About this exercise.
Please quote exactly the lines below from the line containing "How do I perform: Click the NOTIFICATIONS" to the line containing "Task: Select group 2 blue circle marker", both lines included, and nothing else.

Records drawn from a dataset
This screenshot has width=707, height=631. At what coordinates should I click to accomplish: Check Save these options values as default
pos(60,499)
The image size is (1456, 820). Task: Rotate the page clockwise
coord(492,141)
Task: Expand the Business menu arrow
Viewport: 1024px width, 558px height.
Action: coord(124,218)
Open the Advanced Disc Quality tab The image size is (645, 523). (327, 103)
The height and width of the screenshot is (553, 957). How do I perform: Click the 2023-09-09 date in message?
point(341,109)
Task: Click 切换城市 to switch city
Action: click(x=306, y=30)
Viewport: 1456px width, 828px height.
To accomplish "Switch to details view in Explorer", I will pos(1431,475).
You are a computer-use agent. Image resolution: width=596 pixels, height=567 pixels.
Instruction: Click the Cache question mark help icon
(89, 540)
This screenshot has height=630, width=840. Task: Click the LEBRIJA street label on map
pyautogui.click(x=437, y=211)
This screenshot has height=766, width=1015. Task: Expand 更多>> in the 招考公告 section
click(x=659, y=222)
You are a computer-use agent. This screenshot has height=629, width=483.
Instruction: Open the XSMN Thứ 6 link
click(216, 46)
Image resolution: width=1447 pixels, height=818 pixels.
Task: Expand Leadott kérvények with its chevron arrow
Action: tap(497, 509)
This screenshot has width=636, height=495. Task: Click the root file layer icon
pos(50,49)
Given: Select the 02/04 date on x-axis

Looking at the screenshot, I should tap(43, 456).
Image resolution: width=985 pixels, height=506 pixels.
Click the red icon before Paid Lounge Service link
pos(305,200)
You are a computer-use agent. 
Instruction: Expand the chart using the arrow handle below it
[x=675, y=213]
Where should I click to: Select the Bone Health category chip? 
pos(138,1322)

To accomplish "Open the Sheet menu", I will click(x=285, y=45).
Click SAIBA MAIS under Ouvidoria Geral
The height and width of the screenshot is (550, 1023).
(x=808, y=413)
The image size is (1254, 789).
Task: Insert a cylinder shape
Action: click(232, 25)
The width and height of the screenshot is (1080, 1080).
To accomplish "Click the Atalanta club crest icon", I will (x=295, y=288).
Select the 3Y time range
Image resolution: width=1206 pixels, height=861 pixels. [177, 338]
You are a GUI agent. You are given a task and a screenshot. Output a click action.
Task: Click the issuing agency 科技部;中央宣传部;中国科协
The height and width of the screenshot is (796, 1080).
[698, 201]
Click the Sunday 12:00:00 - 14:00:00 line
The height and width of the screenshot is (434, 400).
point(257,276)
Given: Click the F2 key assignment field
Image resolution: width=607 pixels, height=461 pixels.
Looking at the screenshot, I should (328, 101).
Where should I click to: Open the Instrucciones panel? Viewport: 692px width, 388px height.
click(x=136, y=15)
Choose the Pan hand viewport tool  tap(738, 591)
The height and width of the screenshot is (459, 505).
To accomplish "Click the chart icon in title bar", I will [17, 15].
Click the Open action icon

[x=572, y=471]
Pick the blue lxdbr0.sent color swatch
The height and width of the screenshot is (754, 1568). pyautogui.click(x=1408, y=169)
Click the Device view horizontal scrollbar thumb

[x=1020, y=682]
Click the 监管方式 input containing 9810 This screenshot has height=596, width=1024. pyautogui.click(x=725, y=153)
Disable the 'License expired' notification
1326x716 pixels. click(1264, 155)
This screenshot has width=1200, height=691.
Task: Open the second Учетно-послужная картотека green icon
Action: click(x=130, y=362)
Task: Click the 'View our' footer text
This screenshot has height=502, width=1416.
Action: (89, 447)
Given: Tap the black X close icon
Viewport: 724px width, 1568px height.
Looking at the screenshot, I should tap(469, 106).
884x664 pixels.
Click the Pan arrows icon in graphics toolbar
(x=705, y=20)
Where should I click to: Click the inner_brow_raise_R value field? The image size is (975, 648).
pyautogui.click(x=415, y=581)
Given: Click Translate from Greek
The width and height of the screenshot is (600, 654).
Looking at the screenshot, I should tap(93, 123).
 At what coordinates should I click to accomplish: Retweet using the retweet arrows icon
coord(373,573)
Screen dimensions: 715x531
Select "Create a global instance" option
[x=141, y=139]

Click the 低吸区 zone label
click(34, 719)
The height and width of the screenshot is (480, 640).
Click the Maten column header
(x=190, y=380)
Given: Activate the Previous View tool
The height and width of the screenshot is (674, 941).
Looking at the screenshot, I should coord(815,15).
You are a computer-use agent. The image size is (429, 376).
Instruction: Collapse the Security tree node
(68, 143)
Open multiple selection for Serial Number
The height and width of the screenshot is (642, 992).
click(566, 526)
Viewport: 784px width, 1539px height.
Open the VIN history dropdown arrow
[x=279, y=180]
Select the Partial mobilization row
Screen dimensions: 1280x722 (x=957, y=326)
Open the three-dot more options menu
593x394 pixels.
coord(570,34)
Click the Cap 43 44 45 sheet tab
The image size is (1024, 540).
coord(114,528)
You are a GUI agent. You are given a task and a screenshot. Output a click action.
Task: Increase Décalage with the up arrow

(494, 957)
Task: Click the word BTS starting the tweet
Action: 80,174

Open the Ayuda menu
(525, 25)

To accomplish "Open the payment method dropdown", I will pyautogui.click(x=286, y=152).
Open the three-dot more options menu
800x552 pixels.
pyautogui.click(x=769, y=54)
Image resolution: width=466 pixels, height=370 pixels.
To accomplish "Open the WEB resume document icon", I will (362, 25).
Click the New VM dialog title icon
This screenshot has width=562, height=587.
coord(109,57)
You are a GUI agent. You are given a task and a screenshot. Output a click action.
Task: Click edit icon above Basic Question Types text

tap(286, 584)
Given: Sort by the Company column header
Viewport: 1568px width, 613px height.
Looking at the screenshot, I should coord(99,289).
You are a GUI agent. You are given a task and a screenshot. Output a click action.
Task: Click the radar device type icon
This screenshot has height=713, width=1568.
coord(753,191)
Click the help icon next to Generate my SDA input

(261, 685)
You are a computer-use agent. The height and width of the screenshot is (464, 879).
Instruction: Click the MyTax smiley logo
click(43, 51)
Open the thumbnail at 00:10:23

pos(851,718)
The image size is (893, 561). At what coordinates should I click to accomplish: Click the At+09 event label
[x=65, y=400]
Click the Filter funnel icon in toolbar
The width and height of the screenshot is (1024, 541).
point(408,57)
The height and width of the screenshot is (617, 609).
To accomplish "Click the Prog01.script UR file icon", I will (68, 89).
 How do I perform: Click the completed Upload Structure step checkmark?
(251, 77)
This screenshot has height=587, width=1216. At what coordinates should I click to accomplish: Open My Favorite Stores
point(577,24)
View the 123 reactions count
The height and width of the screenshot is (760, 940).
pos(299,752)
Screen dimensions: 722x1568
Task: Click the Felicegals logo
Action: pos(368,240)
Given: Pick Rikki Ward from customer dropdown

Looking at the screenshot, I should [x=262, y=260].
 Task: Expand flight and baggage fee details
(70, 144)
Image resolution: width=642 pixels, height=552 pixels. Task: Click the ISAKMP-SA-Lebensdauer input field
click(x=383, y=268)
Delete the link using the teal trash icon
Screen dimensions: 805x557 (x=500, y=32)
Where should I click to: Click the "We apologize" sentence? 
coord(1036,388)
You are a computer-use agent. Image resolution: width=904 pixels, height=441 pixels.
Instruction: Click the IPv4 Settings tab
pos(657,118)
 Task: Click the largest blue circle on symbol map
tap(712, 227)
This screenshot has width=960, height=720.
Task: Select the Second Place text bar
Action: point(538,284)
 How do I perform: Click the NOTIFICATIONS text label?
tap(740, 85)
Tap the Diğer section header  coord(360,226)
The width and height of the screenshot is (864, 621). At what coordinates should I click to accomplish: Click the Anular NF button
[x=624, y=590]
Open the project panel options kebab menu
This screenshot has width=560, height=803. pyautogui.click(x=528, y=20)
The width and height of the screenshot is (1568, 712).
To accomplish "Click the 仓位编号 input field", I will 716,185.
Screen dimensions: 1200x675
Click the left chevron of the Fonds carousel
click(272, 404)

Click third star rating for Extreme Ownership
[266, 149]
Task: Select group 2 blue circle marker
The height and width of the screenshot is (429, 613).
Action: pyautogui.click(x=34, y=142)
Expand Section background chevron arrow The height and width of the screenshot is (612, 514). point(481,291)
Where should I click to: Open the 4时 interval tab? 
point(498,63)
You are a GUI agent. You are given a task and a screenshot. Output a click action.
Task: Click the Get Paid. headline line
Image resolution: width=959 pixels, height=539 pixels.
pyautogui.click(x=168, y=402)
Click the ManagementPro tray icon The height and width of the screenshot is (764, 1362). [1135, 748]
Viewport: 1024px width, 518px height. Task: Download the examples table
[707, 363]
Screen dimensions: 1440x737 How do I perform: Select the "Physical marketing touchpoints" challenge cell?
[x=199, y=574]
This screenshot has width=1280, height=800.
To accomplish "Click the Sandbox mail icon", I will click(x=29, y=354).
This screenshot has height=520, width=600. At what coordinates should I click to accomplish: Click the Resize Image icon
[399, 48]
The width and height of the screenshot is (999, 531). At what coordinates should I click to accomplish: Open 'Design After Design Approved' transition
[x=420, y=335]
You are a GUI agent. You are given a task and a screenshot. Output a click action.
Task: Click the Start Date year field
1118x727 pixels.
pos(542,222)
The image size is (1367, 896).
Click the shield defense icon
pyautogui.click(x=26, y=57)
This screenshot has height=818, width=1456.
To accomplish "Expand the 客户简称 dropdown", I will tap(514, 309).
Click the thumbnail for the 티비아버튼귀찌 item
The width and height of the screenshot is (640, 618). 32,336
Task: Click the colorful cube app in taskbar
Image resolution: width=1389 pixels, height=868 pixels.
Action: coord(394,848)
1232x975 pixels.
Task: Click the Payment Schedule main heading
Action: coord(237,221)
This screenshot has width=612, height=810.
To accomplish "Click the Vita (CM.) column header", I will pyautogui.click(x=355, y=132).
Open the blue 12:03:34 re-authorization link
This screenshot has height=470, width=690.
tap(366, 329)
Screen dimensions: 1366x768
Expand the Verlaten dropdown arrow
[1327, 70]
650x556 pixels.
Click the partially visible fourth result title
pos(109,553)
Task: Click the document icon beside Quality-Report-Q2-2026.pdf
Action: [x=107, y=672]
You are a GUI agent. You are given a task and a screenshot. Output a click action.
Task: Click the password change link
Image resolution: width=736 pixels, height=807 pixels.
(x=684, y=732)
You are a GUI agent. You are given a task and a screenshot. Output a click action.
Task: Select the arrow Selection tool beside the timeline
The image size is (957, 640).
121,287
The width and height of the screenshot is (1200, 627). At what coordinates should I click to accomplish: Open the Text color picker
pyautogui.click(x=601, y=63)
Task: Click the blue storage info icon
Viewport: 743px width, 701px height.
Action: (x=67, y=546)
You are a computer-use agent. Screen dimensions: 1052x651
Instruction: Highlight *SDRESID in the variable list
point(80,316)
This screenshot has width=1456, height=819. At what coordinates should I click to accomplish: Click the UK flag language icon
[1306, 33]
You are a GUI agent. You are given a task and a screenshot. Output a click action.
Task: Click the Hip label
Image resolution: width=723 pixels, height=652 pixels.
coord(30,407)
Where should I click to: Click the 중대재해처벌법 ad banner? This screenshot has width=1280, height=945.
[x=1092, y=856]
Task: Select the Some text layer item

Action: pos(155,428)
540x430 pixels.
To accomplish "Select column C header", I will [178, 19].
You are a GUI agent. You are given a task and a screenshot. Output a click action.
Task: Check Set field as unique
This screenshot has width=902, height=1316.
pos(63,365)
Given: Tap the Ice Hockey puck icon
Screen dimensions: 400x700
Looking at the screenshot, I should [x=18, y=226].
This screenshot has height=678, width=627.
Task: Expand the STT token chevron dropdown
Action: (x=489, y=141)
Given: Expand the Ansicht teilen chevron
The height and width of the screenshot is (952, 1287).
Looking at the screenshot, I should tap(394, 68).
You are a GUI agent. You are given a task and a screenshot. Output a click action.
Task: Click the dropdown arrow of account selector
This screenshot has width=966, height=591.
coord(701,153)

Solution to this task.
 How do I perform: Click the NOTIFICATIONS text label?
tap(740, 85)
Tap the Diğer section header  coord(360,226)
The width and height of the screenshot is (864, 621). At what coordinates should I click to accomplish: Click the Anular NF button
[x=624, y=590]
Open the project panel options kebab menu
This screenshot has width=560, height=803. pyautogui.click(x=528, y=20)
The width and height of the screenshot is (1568, 712).
To accomplish "Click the 仓位编号 input field", I will 716,185.
Screen dimensions: 1200x675
Click the left chevron of the Fonds carousel
click(272, 404)

Click third star rating for Extreme Ownership
[266, 149]
Task: Select group 2 blue circle marker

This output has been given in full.